>> START Provided records

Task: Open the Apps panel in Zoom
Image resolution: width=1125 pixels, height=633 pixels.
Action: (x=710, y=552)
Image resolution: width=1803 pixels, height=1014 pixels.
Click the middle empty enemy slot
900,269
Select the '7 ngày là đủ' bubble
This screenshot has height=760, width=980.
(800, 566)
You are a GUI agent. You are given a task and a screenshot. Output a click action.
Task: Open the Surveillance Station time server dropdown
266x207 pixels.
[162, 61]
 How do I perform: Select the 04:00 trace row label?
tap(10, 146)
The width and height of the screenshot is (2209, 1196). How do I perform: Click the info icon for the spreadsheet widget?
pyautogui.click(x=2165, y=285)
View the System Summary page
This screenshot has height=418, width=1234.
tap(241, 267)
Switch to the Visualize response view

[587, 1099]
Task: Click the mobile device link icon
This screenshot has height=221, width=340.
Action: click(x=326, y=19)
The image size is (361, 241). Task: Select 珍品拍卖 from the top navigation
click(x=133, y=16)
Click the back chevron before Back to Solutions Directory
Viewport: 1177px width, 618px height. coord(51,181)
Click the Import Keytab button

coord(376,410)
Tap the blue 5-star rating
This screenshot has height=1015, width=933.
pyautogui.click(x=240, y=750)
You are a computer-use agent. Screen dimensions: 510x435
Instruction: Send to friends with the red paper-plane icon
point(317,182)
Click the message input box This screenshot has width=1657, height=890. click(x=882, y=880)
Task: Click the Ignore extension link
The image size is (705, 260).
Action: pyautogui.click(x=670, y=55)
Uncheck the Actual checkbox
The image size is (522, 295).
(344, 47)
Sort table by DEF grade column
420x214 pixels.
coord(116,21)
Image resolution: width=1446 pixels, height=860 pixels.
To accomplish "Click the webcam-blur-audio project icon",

>> END Provided records

Please turn everything from the line containing "Click the back" down through the end of the rows above into a JSON list of strings, one string per line, with blank lines left out.

[
  "Click the back chevron before Back to Solutions Directory",
  "Viewport: 1177px width, 618px height. coord(51,181)",
  "Click the Import Keytab button",
  "coord(376,410)",
  "Tap the blue 5-star rating",
  "This screenshot has height=1015, width=933.",
  "pyautogui.click(x=240, y=750)",
  "You are a computer-use agent. Screen dimensions: 510x435",
  "Instruction: Send to friends with the red paper-plane icon",
  "point(317,182)",
  "Click the message input box This screenshot has width=1657, height=890. click(x=882, y=880)",
  "Task: Click the Ignore extension link",
  "The image size is (705, 260).",
  "Action: pyautogui.click(x=670, y=55)",
  "Uncheck the Actual checkbox",
  "The image size is (522, 295).",
  "(344, 47)",
  "Sort table by DEF grade column",
  "420x214 pixels.",
  "coord(116,21)",
  "Image resolution: width=1446 pixels, height=860 pixels.",
  "To accomplish \"Click the webcam-blur-audio project icon\","
]